I created the needed of filegroups, files, partition schema and partition function, but when I created the clustered index it took too much space (more than 200GB) and was still running so I stopped it.

My question: is there a way to partition an existing huge table without creating a clustered index that is taking too much space? Or is there a way to save the new coming data to a different disk?

jarlh
  • 42,561
  • 8
  • 45
  • 63
Ala' Mohsen
  • 41
  • 1
  • 5
  • What is a Tyra? – Thom A Oct 21 '21 at 11:17
  • Of course,there is. It is called "partitioned views". Please take a look https://www.sqlshack.com/sql-server-partitioned-views/ – Sergey Oct 21 '21 at 11:18
  • The space won't be permanent. If you create a clustered index on a table that doesn't have one (or create one with drop_existing), SQL Server needs to build that _by making a copy of the data_. When it's done, the old one will go away. – Aaron Bertrand Oct 21 '21 at 11:45
  • @AaronBertrand so you are saying that i will need 15 TB space to create index then after it is created space will be freed up ? – Ala' Mohsen Oct 21 '21 at 11:48
  • @Sergey so partitioned view is same to normal SQL view but with constraint , right ? – Ala' Mohsen Oct 21 '21 at 11:49
  • Correct (well actually probably ~1.5x). But you can create the clustered index on a different filegroup (e.g. on the new filegroup). Better move your log file there too. – Aaron Bertrand Oct 21 '21 at 11:49

2 Answers2

7

To avoid the pain of creating a 15TB index (which you could create on a new filegroup on the new disks, of course), you can instead create a new partitioned table (or not partitioned, if you don't need to manage / archive / purge old data ever) from scratch, start writing all new incoming data there, and slowly move the data over.

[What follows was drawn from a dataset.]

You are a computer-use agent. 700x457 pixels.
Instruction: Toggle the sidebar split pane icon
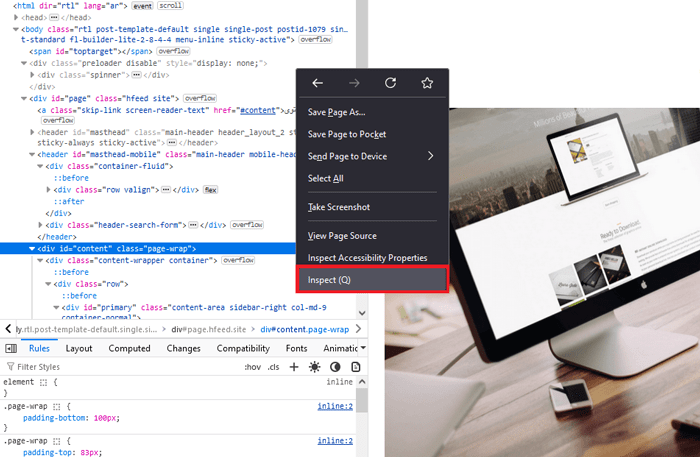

Borrowing from my own answer here:

  • create a new partitioned table on the new disk with enough partitions to happily divide up all the existing and some-reasonable-time-into-the-future future data
  • create a view that union alls the two tables (may be simplest to rename the current table and replace it, temporarily, with a view having the old table name)
  • direct new writes to the new, partitioned table
    • hopefully you control writes via a stored procedure or minimal places where you change the target name
    • if not, you can use an instead of trigger on the view to direct writes to the partitioned table
  • in the background, start delete top (@batchsize) output deleted.* into new_table from old_table
    • this doesn't matter how long it takes to get everything done, the trick is to optimize the batch size so it's a balance of getting things done and not causing blocking for too long, and to make sure you put in some log backups between every n batches if they're not already scheduled frequently enough (some more info on that here)
  • once all the data is backfilled, you can drop the old table, then change the view to no longer union all (or get rid of it and rename the new table)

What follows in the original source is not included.